Numa entrevista concedida logo depois da convenção do Bloco de Esquerda, onde aquele partido se disse “pronto” e “preparado” para integrar um governo, Jerónimo de Sousa não rejeita aspirações semelhantes. “Quando se fala de Governo, é evidente que o PCP, em relação ao poder, não se põe numa mera posição de partido de protesto. Mas coloca uma questão primeiro: um Governo para quê? Para quem? Para fazer que política? A ideia de querer participar no Governo a todo o custo, independentemente das políticas que esse Governo vai realizar, não corresponde à necessidade de um caminho novo e de uma política alternativa”, começou por dizer, traçando algumas linhas vermelhas.

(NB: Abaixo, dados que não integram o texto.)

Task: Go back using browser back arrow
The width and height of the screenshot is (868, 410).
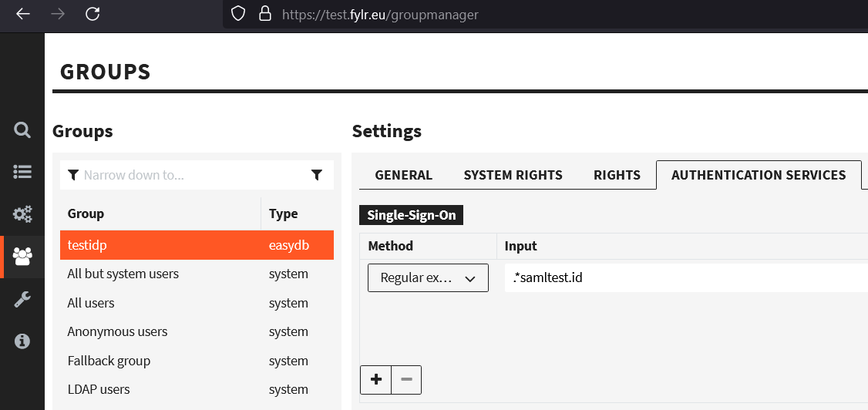Action: [x=23, y=14]
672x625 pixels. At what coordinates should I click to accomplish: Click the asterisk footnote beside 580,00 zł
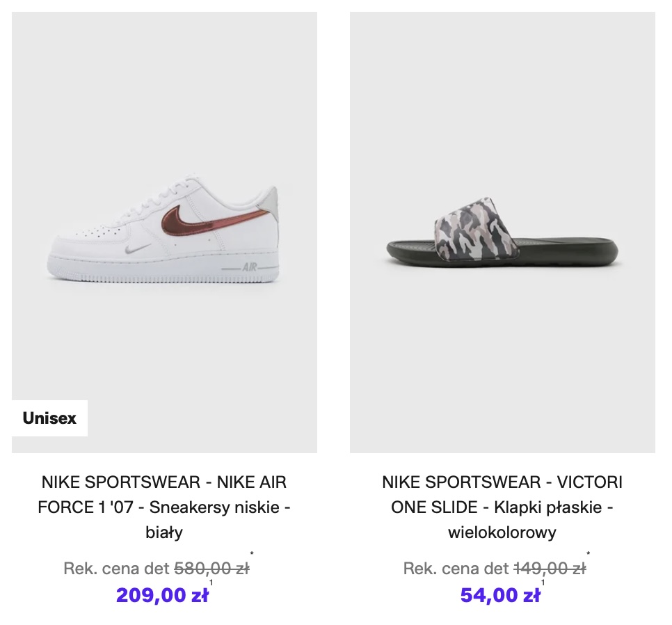pyautogui.click(x=252, y=555)
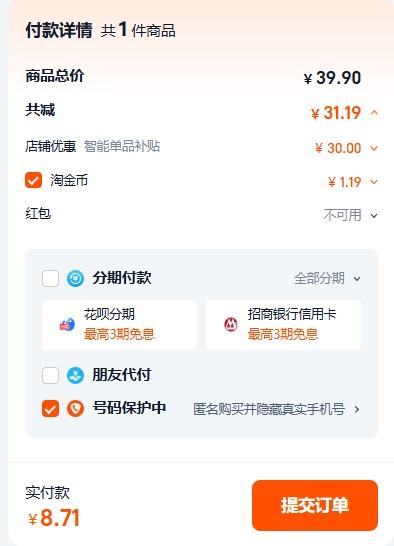
Task: Enable the 分期付款 checkbox
Action: click(x=50, y=279)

Segundo Jerónimo de Sousa, é, primeiro, necessário haver uma “rutura” com a política de défices estruturais do PS, aumentando a produção nacional para aumentar o emprego e, consequentemente, reduzir a dívida, bem como valorizando os direitos e os salários dos trabalhadores, nomeadamente através de alterações à legislação laboral. Para o secretário-geral do PCP, o que acontece é que o PS está prezo ao “pedregulho de imposições” da UE e, por isso não “encontra respostas sólidas” para os problemas do crescimento económico e da dívida.

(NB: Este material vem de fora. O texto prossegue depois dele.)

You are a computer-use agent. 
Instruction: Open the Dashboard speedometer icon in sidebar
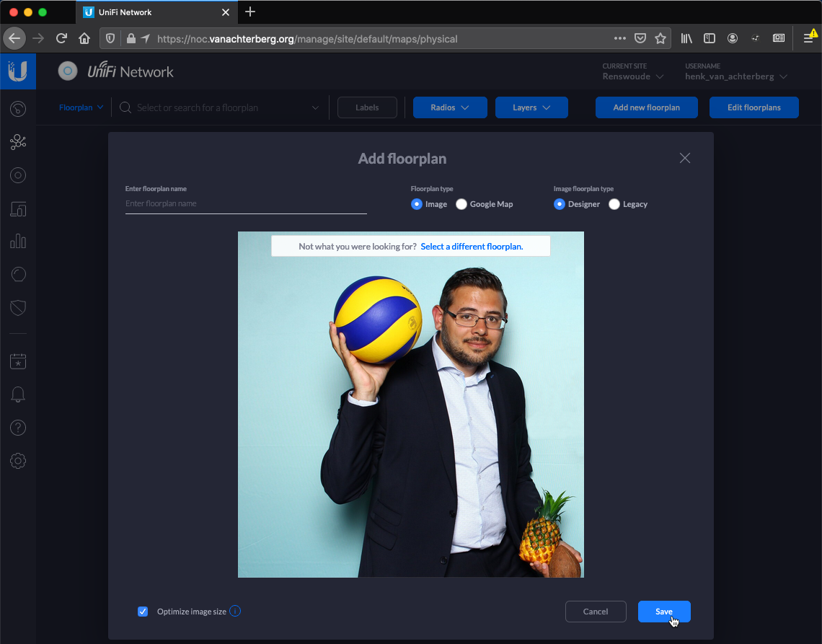click(18, 109)
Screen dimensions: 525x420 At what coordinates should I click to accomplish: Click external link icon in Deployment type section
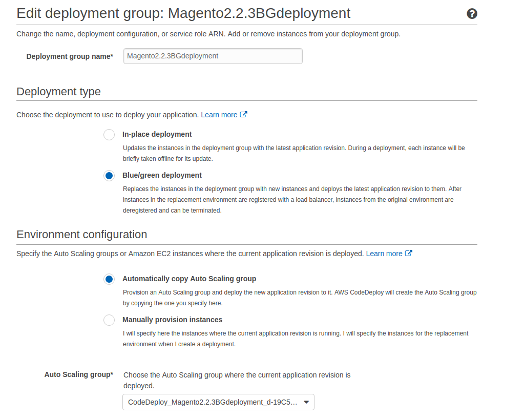pos(244,115)
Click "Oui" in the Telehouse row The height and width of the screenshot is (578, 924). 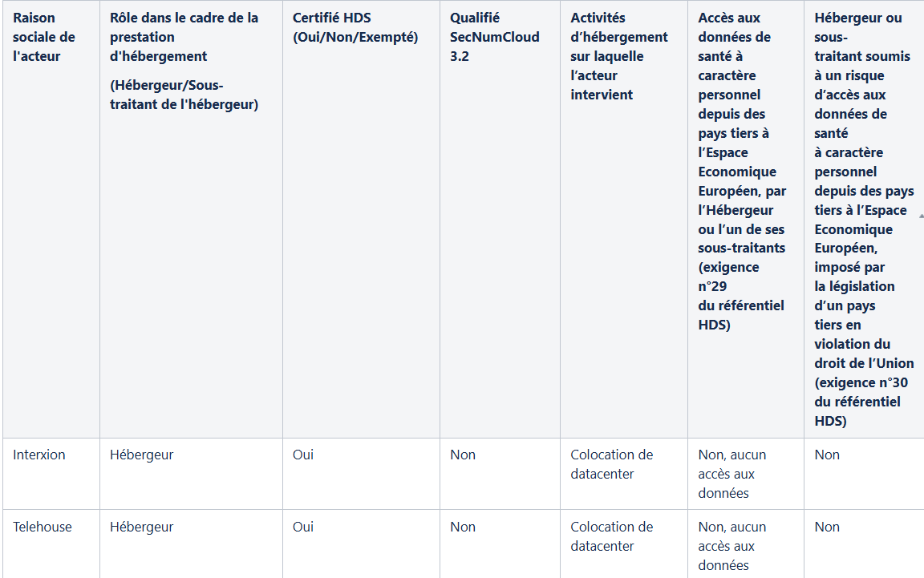(x=303, y=527)
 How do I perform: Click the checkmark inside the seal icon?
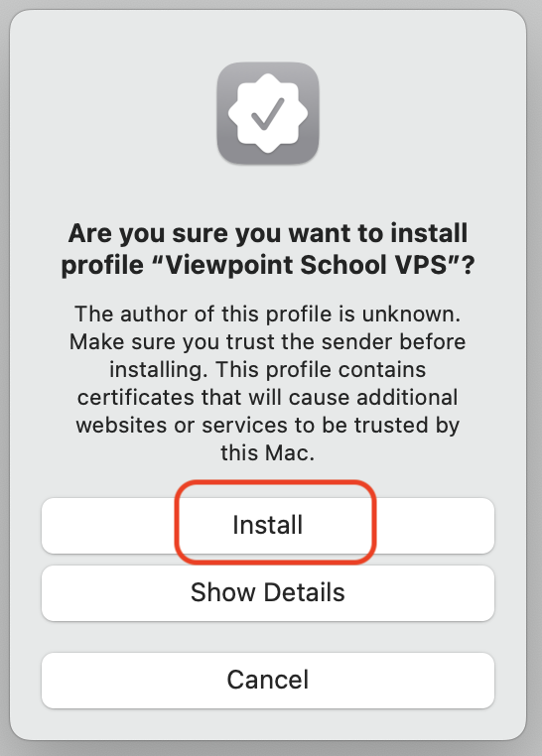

Apesar de a política europeia ser a maior divergência de fundo entre comunistas e socialistas, não é líquido que esse obstáculo seja mesmo impossível de ultrapassar. Questionado diretamente sobre se alguma vez será possível o PCP e o PS chegarem a acordo em matéria europeia, Jerónimo de Sousa deixa a porta entreaberta: “A vida é dinâmica. O que é verdade hoje pode ser mentira amanhã. Existe esta dificuldade, este bloqueio, este pedregulho de imposições por parte da UE que condicionam qualquer perspetiva de que seja fácil uma convergência com o PS.”

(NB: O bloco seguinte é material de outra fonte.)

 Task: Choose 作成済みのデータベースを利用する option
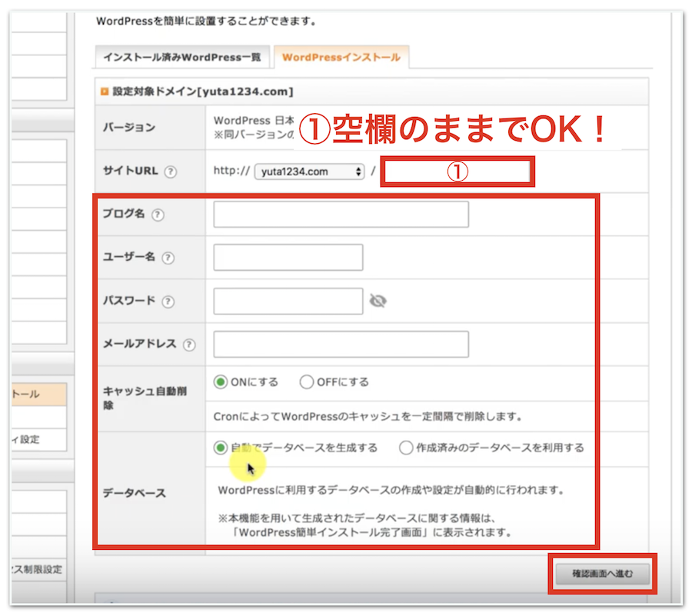click(406, 448)
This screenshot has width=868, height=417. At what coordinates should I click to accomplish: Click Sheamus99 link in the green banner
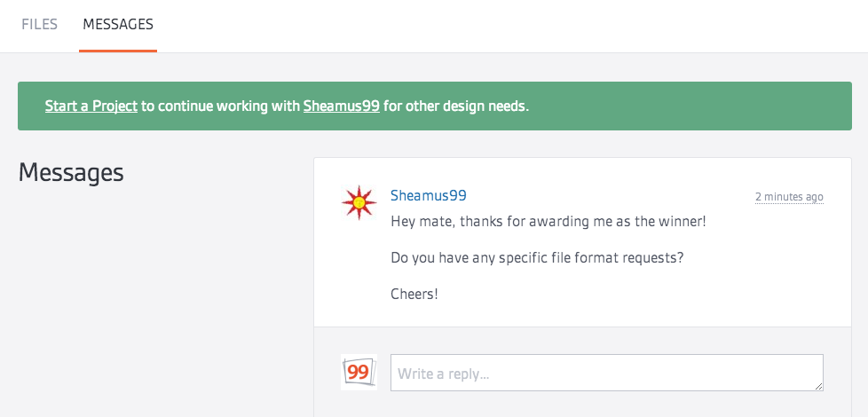pos(341,106)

É que, para Jerónimo de Sousa, é o “mandonismo da União Europeia” o principal responsável pelo crescimento da extrema-direita nos vários países da UE. “Hoje todos nos inquietamos com o desenvolvimento das forças xenófobas, racistas, mas a verdade é que este mandonismo da União Europeia é fonte de alimento de sentimentos…”, diz, sublinhando que a UE tem sido um obstáculo à soberania dos povos e que é isso que tem provocado, como reflexo, a “resposta inquietante desses movimentos [de extrema-direita], que capitalizam para si a defesa da soberania e do desenvolvimento económico e social”.

A dois anos do congresso do PCP (que só se realiza de quatro em quatro anos), e já com 70 anos de idade, e 14 de liderança do partido, Jerónimo não diz se se recandidata, mas admite vir a ficar por aqui — porque “isto é uma tarefa exigente e aquilo que se faz com 70 anos não é a mesma coisa do que quando se tem 30”. Em todo o caso, garante: “Não vou calçar as pantufas.”